* [Texte à lire]
------
C'est entendu.

jeudi 7 octobre 2010

[Réveille Matin] Kahimie Karie - Night Train

Chut. Doucement. Vous vous rendez compte du raffut que vous faites ? Vous martelez votre clavier. Vous baillez bruyamment. Votre respiration est un moteur d'avion. Même quand vous vous grattez les cheveux, c'est un vrai capharnaüm. Ne bougez plus. Shhhh. C'est de Kahimie Karie dont je souhaite m'entretenir avec vous ce matin, alors il est temps de prêter l'oreille, parce que son niveau vocal dépasse rarement les 30 db, et qu'elle ferait passer Jane Birkin pour une chanteuse de punk rock. C'est d'ailleurs ce qui la rend si unique : que ce soit depuis ses premiers albums décalés complètement shibuya-kei (ce style jazz-pop 60's un peu suranné et tokyoïte ayant pour représentants Pizzicato Five ou Flipper's Guitar) sur lesquels je reviendrai un de ces jours jusqu'à ses derniers essais plus expérimentaux et silencieux, Kahimi Karie a toujours cultivé cette même voix toute en chuchotements et respirations proches du micro qui a su charmer des gens aussi divers que Philippe Katerine ou Otomo Yoshihide qui lui ont écrit des morceaux depuis le début de sa carrière il y a déjà 18 ans. Et si on ajoute à cela que cette pure chanteuse
s'autorise des percées dans la langue française qu'elle écrit elle même, sérieusement, comment ne pas tomber sous le charme?
------
* [Extrait de données]
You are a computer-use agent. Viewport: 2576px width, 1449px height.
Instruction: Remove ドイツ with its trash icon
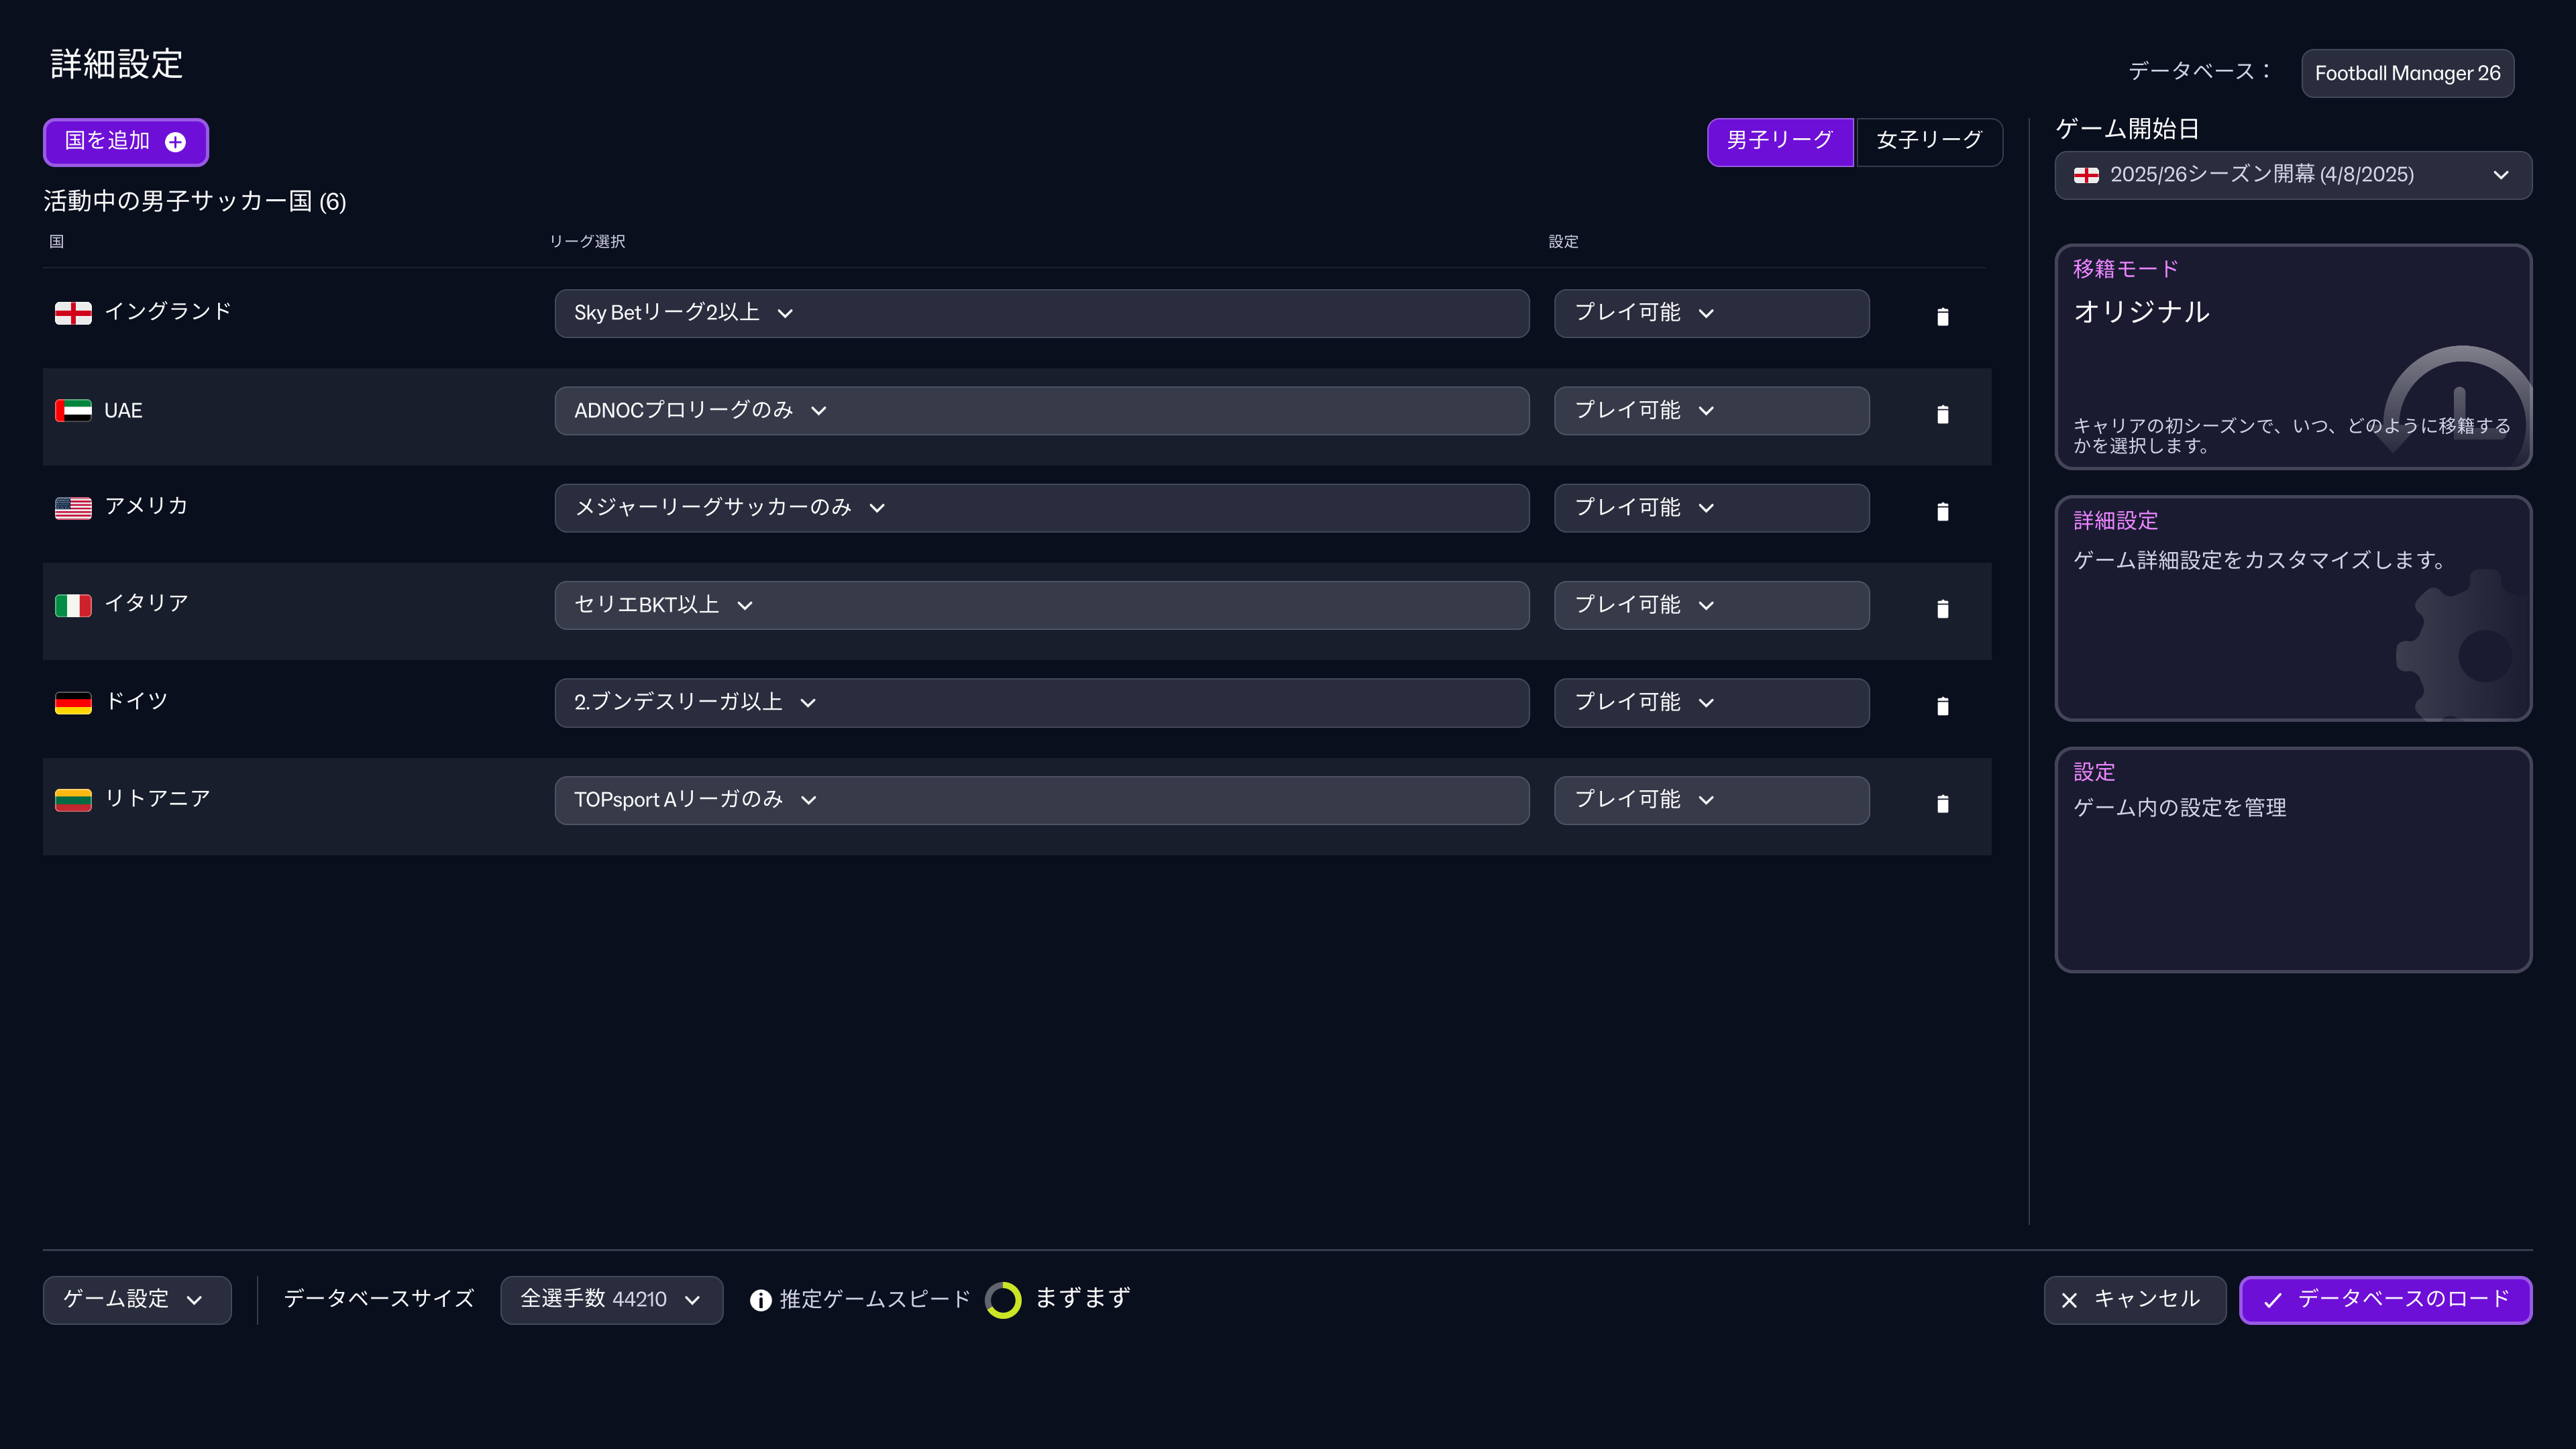tap(1942, 706)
------
* [Exercice A] Traduisez en anglais cette phrase du texte à lire : « Même quand vous vous grattez les cheveux, c'est un vrai capharnaüm. »
* [Exercice B] Relevez dans le texte à lire tous les artistes et groupes nommés, à l'exception de Kahimie Karie.

* [Réponse complète A] Even when you scratch your head, it's total chaos.

* [Réponse complète B]
- Jane Birkin
- Pizzicato Five
- Flipper's Guitar
- Philippe Katerine
- Otomo Yoshihide